▸ Exercise aim
Please reproduce the listing below exactly, leaving out every picture.
════
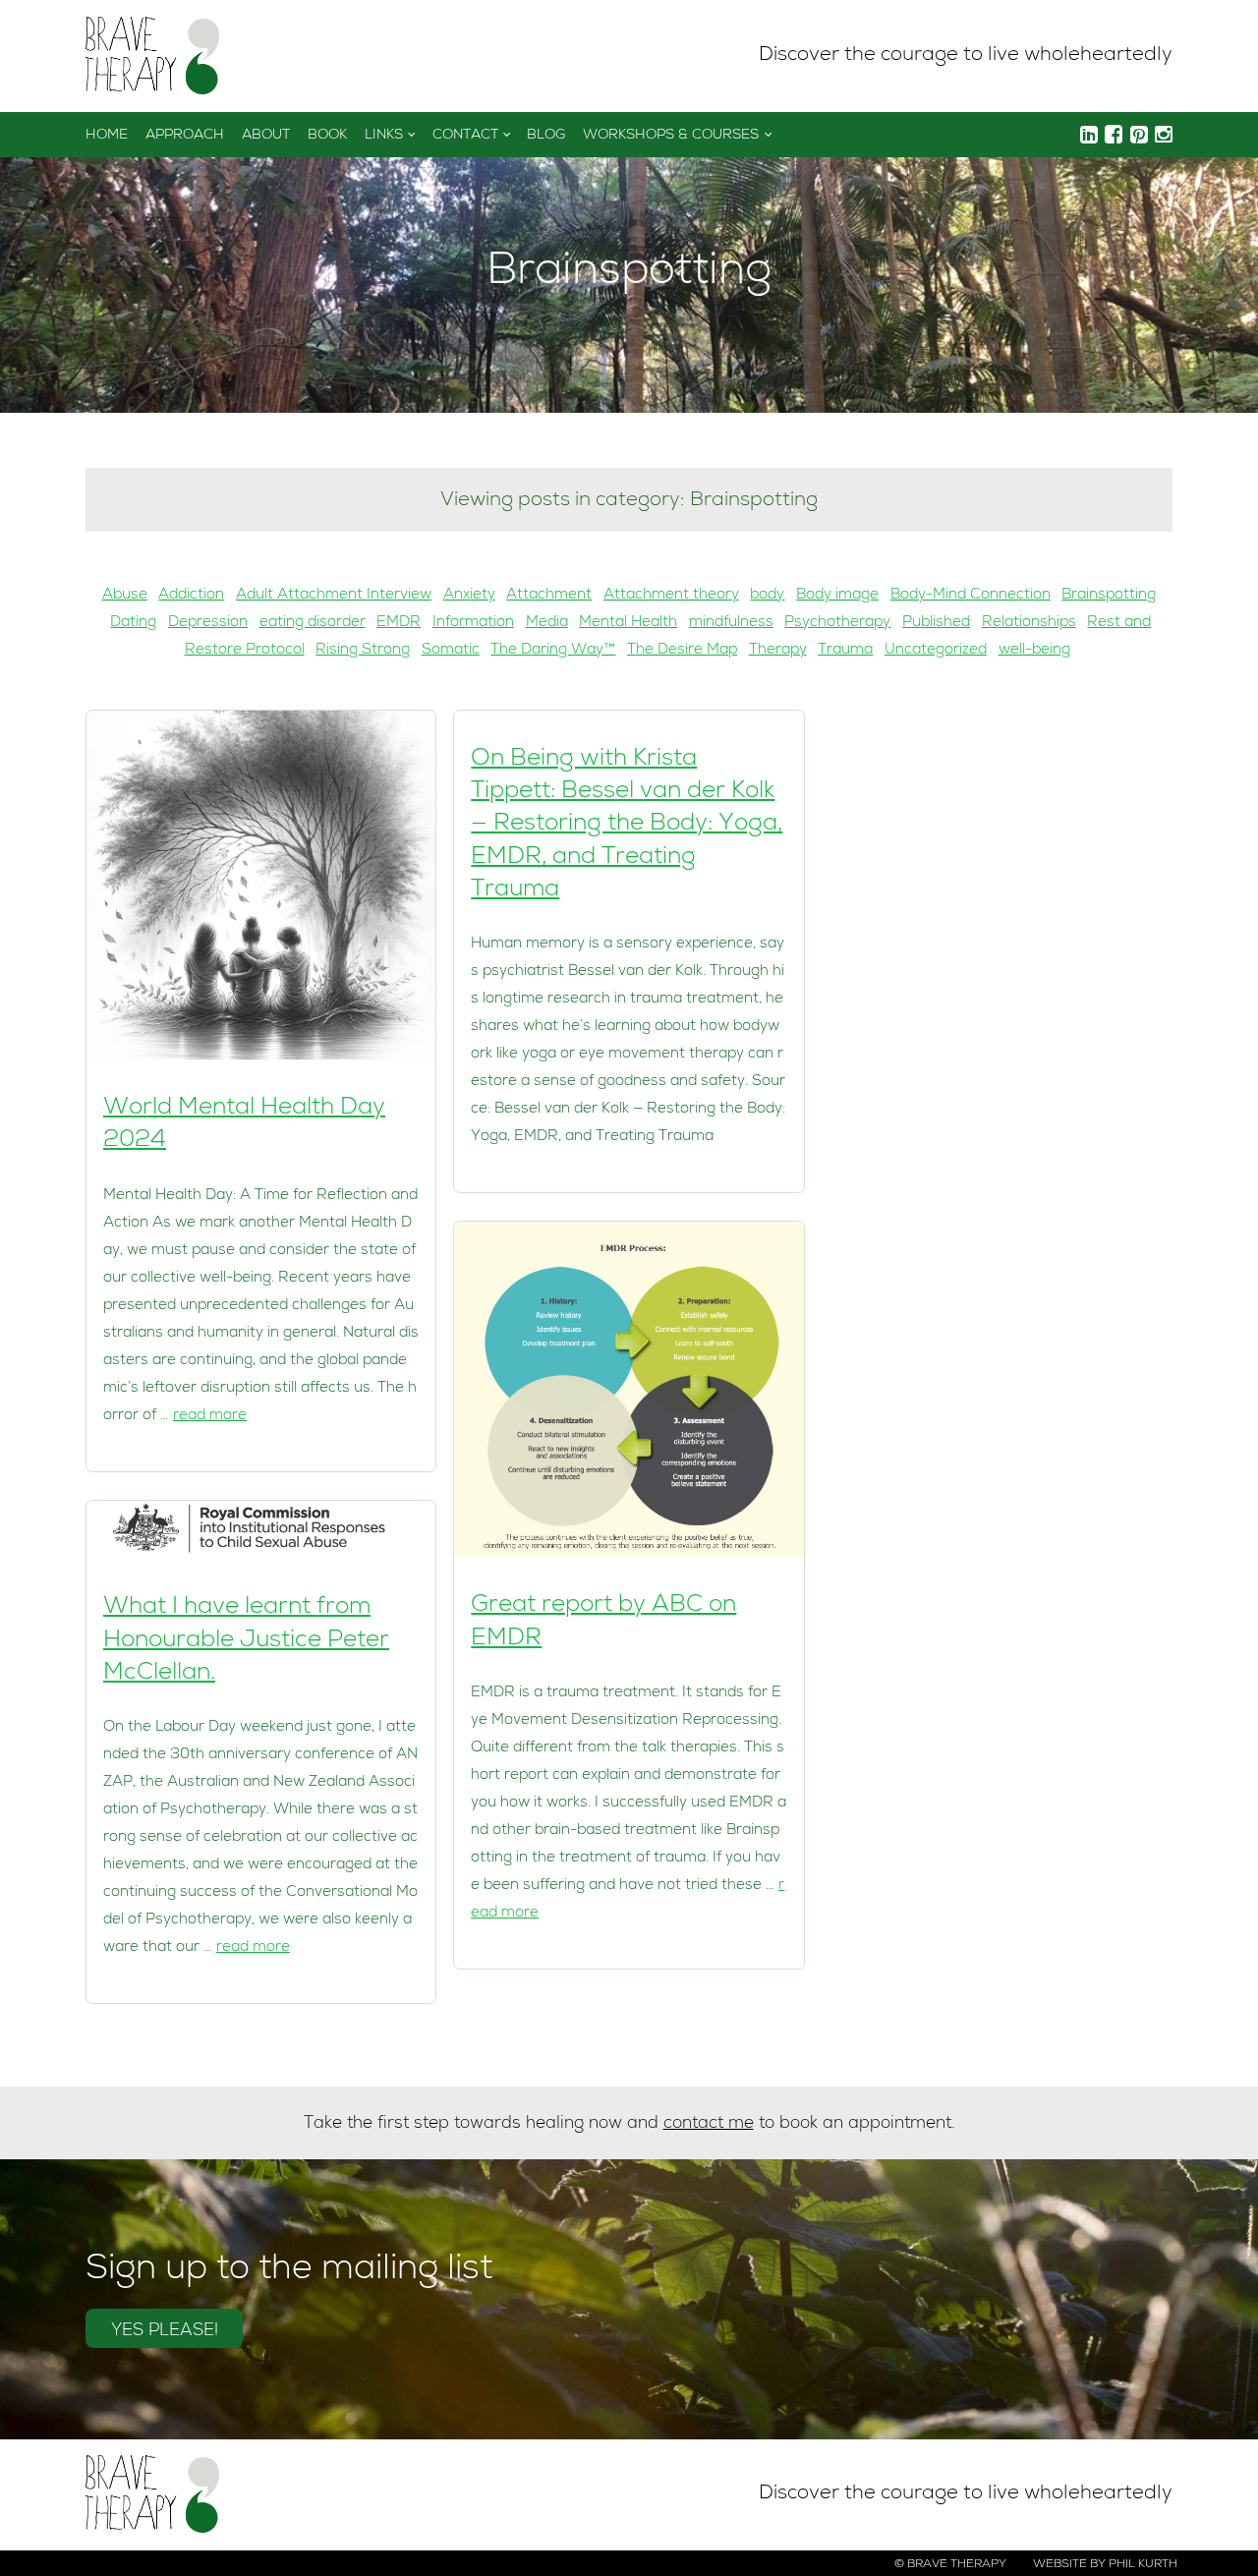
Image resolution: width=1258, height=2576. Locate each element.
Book (327, 136)
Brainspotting (1108, 595)
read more (210, 1416)
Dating (133, 623)
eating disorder (312, 623)
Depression (208, 623)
════
▸ Reply
Image resolution: width=1258, height=2576. Locate each element.
Book (327, 136)
Brainspotting (1108, 595)
read more (210, 1416)
Dating (133, 623)
eating disorder (312, 623)
Depression (208, 623)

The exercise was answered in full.